ABO Blood Grouping (Forward Antigen Typing)
Principle
Anti-A | Anti-B | Blood Group |
Positive | Negative | A |
Negative | Positive | B |
Positive | Positive | AB |
Negative | Negative | O |
Refer to for the procedural protocol, sources of error, and clinical notes.
Chapter Highlights
• Foreign substances can be immunogenic if their membrane or molecular components contain structures (antigenic determinants or epitopes) recognized as foreign by the immune system. The normal immune system responds to foreignness by producing antibodies.
• Cellular antigens of importance to immunologists include MHC groups and HLAs, autoantigens, and blood group antigens. Some of these antigens (e.g., MHC) are more potent than others in provoking an immune response.
• Antigens are usually large organic molecules that are proteins or polysaccharides. Although large foreign molecules are better antigens, haptens can bind to larger carrier molecules and behave like antigens.
• Antibodies that are specific proteins are known as immunoglobulins. Many antibodies can be isolated in the gamma globulin fraction of protein by electrophoretic separation. The primary function of an antibody in body defenses is to combine with antigen.
• Five distinct classes of immunoglobulin molecules are recognized—IgM, IgG, IgA, IgD, and IgE. Antibodies exhibit diversity among the different classes, suggesting different functions in addition to their primary function of antigen binding.
• A typical monomeric IgG molecule consists of three globular regions (two Fab regions and Fc portion) linked by a flexible hinge region.
• An antigenic determinant is the specific chemical determinant group or molecular configuration against which the immune response is directed. Because they are proteins, immunoglobulins can function as effective antigens when used to immunize mammals of a different species. When the resulting antiimmunoglobulins or antiglobulins are analyzed, three principal categories of antigenic determinants can be recognized—isotype, allotype, and idiotype.
• Production of antibodies is induced when the host’s immune system comes into contact with a foreign antigenic substance and reacts to this antigenic stimulation.

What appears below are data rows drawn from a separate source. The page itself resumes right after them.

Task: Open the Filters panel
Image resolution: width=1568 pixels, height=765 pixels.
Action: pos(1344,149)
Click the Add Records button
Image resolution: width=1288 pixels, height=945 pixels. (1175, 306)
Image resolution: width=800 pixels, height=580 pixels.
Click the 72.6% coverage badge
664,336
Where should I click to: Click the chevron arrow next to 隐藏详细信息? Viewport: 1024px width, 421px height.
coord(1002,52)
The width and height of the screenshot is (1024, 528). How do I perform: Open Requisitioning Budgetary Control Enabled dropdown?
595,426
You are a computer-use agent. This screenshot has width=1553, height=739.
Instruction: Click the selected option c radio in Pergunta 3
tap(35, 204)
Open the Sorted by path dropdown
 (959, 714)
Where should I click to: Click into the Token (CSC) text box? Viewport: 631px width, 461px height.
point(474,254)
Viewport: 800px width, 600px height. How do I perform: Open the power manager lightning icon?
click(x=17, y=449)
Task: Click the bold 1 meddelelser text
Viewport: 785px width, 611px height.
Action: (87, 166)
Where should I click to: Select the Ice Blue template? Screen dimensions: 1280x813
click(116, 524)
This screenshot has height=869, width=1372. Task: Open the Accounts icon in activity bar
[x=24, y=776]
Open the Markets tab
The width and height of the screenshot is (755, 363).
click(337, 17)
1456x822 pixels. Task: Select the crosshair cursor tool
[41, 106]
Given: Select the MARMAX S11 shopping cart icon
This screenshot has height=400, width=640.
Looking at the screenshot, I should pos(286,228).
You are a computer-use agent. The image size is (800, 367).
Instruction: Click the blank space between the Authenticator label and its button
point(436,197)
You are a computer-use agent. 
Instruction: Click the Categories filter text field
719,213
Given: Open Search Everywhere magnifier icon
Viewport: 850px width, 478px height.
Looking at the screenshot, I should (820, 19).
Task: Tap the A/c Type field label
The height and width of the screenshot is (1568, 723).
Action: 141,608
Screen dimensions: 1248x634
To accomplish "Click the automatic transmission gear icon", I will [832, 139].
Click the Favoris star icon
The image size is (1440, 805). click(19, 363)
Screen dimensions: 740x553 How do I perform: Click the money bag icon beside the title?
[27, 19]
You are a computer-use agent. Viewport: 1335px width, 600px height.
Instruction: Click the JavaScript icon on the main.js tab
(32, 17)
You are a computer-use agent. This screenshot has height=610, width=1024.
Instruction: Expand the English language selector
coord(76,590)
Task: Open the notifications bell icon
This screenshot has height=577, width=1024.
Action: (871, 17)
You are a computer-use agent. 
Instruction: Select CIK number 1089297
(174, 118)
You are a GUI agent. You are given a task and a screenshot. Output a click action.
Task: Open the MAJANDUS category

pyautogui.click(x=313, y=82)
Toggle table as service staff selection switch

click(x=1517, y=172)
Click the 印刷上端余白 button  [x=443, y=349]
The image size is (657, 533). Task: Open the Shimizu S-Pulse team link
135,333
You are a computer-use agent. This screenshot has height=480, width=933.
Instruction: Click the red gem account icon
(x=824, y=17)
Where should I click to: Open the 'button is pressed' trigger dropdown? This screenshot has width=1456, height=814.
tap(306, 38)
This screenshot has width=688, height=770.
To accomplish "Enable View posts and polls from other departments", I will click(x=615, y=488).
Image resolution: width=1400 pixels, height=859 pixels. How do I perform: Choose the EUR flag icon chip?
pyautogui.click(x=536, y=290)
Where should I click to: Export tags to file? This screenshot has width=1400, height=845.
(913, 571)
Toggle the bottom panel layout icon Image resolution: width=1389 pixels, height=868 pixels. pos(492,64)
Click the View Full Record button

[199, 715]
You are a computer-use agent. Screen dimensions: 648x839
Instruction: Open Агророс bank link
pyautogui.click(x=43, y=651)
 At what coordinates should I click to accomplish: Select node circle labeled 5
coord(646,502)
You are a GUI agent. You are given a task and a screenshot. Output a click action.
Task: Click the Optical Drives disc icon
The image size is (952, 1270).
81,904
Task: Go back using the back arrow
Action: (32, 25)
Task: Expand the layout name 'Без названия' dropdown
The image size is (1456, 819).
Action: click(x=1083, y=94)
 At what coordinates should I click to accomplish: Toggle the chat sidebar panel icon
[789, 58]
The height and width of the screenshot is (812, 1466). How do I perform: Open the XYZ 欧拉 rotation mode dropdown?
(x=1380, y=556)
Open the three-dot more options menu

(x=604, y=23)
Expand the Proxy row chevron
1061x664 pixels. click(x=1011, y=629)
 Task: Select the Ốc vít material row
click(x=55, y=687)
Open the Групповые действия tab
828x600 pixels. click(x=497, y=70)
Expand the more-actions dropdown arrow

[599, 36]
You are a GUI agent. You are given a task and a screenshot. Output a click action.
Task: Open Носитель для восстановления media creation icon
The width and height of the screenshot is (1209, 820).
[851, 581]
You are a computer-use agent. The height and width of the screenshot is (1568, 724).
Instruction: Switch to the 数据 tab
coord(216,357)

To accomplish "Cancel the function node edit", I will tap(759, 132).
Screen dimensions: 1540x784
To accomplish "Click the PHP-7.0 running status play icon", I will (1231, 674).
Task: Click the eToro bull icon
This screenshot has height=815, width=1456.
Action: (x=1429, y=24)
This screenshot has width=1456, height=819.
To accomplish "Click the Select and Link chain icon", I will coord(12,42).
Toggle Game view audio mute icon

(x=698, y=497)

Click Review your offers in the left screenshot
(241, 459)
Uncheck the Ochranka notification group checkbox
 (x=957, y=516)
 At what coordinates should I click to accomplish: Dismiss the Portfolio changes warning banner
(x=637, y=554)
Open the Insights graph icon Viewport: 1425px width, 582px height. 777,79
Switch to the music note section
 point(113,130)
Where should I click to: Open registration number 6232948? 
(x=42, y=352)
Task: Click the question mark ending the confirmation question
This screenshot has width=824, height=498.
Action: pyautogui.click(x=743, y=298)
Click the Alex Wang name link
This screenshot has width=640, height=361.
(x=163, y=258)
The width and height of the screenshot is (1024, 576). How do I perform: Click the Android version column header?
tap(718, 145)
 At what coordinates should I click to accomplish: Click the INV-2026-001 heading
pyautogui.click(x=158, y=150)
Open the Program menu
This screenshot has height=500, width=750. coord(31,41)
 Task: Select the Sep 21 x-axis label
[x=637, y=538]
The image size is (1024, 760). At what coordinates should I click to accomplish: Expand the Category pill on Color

When an antigen is encountered initially, the cells of the immune system recognize the antigen as nonself and elicit an immune response or become tolerant of it. An immune reaction can be cell-mediated immunity (dependent on T cells and macrophages) or may involve the production of antibodies directed against the antigen.
• After a foreign antigen challenge, an IgM antibody response proceeds in four phases—lag, log, plateau, and decline. Subsequent exposure to the same antigenic stimulus produces an anamnestic (secondary) response, which exhibits the same four phases but differs from a primary response in time, type of antibody produced, and antibody titer.
• Specificity is the ability of a particular antibody to combine with one antigen instead of another.
• Affinity is the bonding strength between an antigenic determinant and antibody-combining site, whereas avidity is the strength with which a multivalent antibody binds a multivalent antigen.
• Agglutination and other tests (e.g., precipitation reactions, hemolysis testing, ELISA) are widely used in immunology to detect and measure the consequences of antigen-antibody interaction.
• Monoclonal antibodies (MAbs) are purified antibodies cloned from a single cell. MAbs bound to cell surface antigens now provide a method for classifying and identifying specific cellular membrane characteristics and leukocyte antigens.